_INSTRUCTION_
List each line of the material that contains the word "dimensions", with case counting.
<<<<
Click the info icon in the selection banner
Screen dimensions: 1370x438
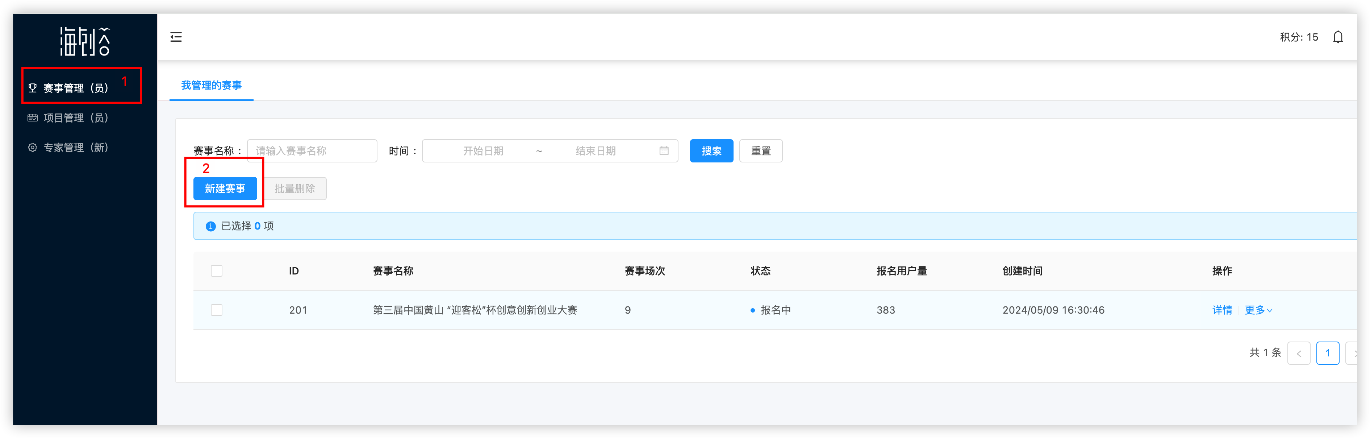[211, 226]
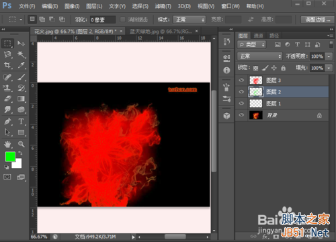336x242 pixels.
Task: Click the green foreground color swatch
Action: [10, 157]
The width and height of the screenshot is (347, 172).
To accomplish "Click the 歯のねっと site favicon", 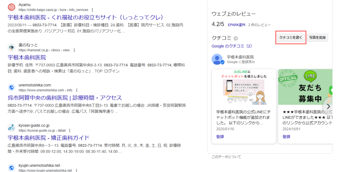I will click(12, 47).
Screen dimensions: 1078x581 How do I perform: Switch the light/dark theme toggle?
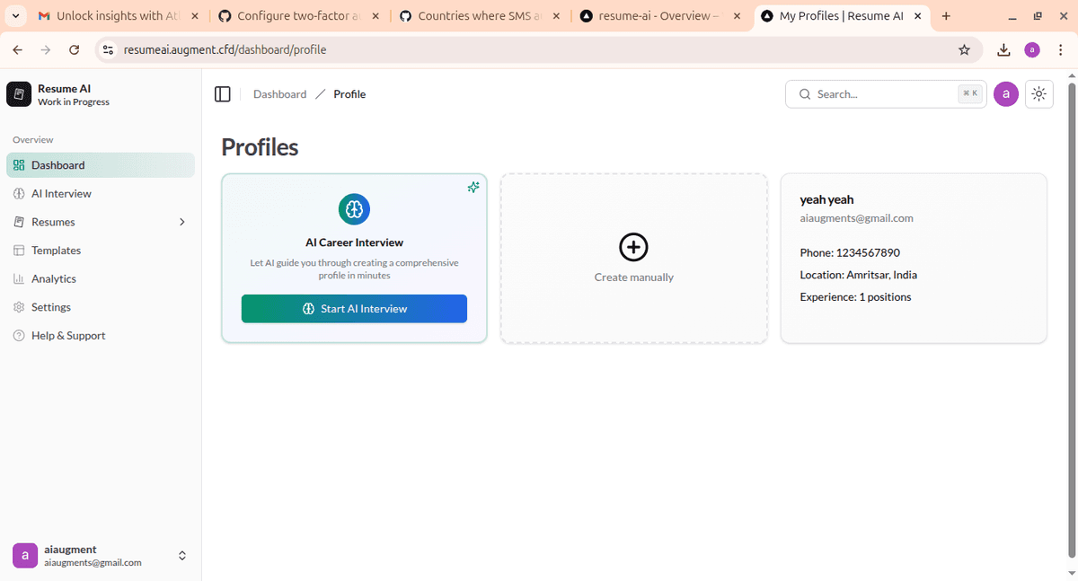(1039, 94)
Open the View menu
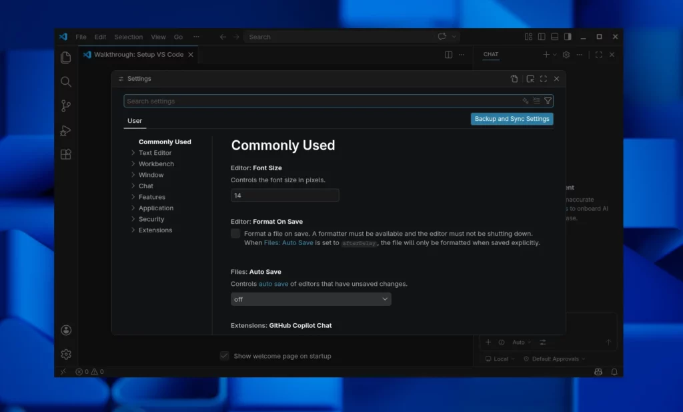The image size is (683, 412). [x=158, y=37]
>>>>
_CORRECT ANSWER_
Screen dimensions: 1370x438
Screen dimensions: 1078x581 How do I perform: Switch the light/dark theme toggle?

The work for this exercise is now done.